How much has the language changed, especially in terms of what we write and speak? 

The modernization of Bangla resulted in shadhu bhasha, whereas cholito Bangla was popularised in 1914 by Pramatha Chaudhuri and later on, gained more prominence when Rabindranath Tagore started using it to write. The grammar rules of the former have been historically set by scholars both local and foreign, but there are no scientific rules for the latter. Rabindranath himself set out to standardize these grammar rules along with the likes of Dinesh Chandra Sen, Ramendra Sundar Trivedi and Haraprasad Shastri. But even though they were acclaimed personalities, the conservative Brahmin pundits did not let them finish. This unfinished work was completed by Bangla Academy in between 2013-15. After we met with the Bangla Academy in Kolkata, we decided that we must standardize the language since most Bengalis use the spoken form of Bangla. We formed a six-member team in Dhaka and along with a 12-man team from West Bengal, worked on the project here. After it was published, the Times of India covered the issue as its lead story with the title, “Cholito Bhasha gets a grammar of its own”. We have also prepared a dictionary that traces the changes in spellings and even meanings of Bangla words since the time of Charyapada.
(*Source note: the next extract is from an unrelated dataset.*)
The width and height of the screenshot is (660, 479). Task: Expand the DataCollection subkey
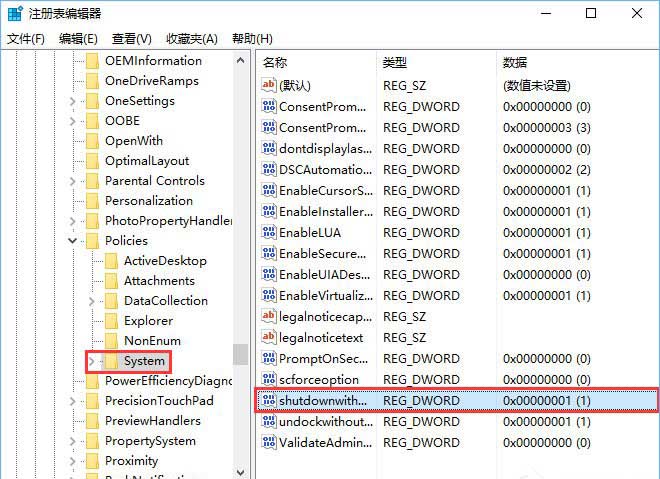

Do you think it's okay to mix English and Bangla when we speak?

This is something that we as Bengalis can hardly avoid, especially after being ruled by the British and being exposed to the language. It is only understandable that in time, there would be a mixture of the two. Interestingly, foreign scholars such as Prof Hans Harder and Prof Youchen who have mastered the Bangla language, prefer using it instead of English when talking to us, and they never drop English words into their speech. Previously, there was a Bangla pundit in every school who was well-versed in Sanskrit as well, to teach Bangla. But now, more often than not, Bangla teachers themselves are not adept and often serve as all-round teachers who teach multiple subjects.

Ekushey February was our protest for the right to not only our own speech, but free speech. Do you think this is being hindered, first in our school textbooks, and then in the attempted police interventions at the Ekushey book fair?
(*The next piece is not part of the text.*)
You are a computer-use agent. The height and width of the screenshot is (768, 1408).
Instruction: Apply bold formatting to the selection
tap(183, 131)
The steps of the textbook board is something I do not approve of and I would like to voice my disapproval of it. Some of the changes that have been made are to stories or essays that have been part of our educational system for years, allegedly due to pressure from Hefazat-e-Islam. This is something I personally find condemnable. As far as the book fair restrictions are concerned, none of it comes from the Bangla Academy. It is impossible to go through thousands of books that are being released at the fair and it is something that does not fall under our jurisdiction, and neither is it the police's concerns. There is a special cell in the Home Ministry which looks over the content and takes necessary actions whenever they deem fit.